# Problem description:
Each of the entries should be output exactly, with nothing left out.

# Input records:
++++
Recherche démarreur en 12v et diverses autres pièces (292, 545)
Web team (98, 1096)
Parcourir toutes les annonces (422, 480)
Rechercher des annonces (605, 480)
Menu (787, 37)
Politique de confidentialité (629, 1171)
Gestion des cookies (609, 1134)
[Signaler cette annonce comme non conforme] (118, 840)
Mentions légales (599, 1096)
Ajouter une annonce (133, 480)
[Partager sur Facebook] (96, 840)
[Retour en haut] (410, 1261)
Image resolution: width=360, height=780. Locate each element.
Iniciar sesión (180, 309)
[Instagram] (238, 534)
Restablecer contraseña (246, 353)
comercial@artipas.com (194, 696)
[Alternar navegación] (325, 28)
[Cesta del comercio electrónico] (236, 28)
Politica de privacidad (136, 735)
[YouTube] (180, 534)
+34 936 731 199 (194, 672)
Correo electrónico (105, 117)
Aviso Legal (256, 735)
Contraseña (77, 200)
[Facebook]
++++
# Written response:
Recherche démarreur en 12v et diverses autres pièces (292, 545)
Web team (98, 1096)
Parcourir toutes les annonces (422, 480)
Rechercher des annonces (605, 480)
Menu (787, 37)
Politique de confidentialité (629, 1171)
Gestion des cookies (609, 1134)
[Signaler cette annonce comme non conforme] (118, 840)
Mentions légales (599, 1096)
Ajouter une annonce (133, 480)
[Partager sur Facebook] (96, 840)
[Retour en haut] (410, 1261)
Image resolution: width=360, height=780. Locate each element.
Iniciar sesión (180, 309)
[Instagram] (238, 534)
Restablecer contraseña (246, 353)
comercial@artipas.com (194, 696)
[Alternar navegación] (325, 28)
[Cesta del comercio electrónico] (236, 28)
Politica de privacidad (136, 735)
[YouTube] (180, 534)
+34 936 731 199 (194, 672)
Correo electrónico (105, 117)
Aviso Legal (256, 735)
Contraseña (77, 200)
[Facebook]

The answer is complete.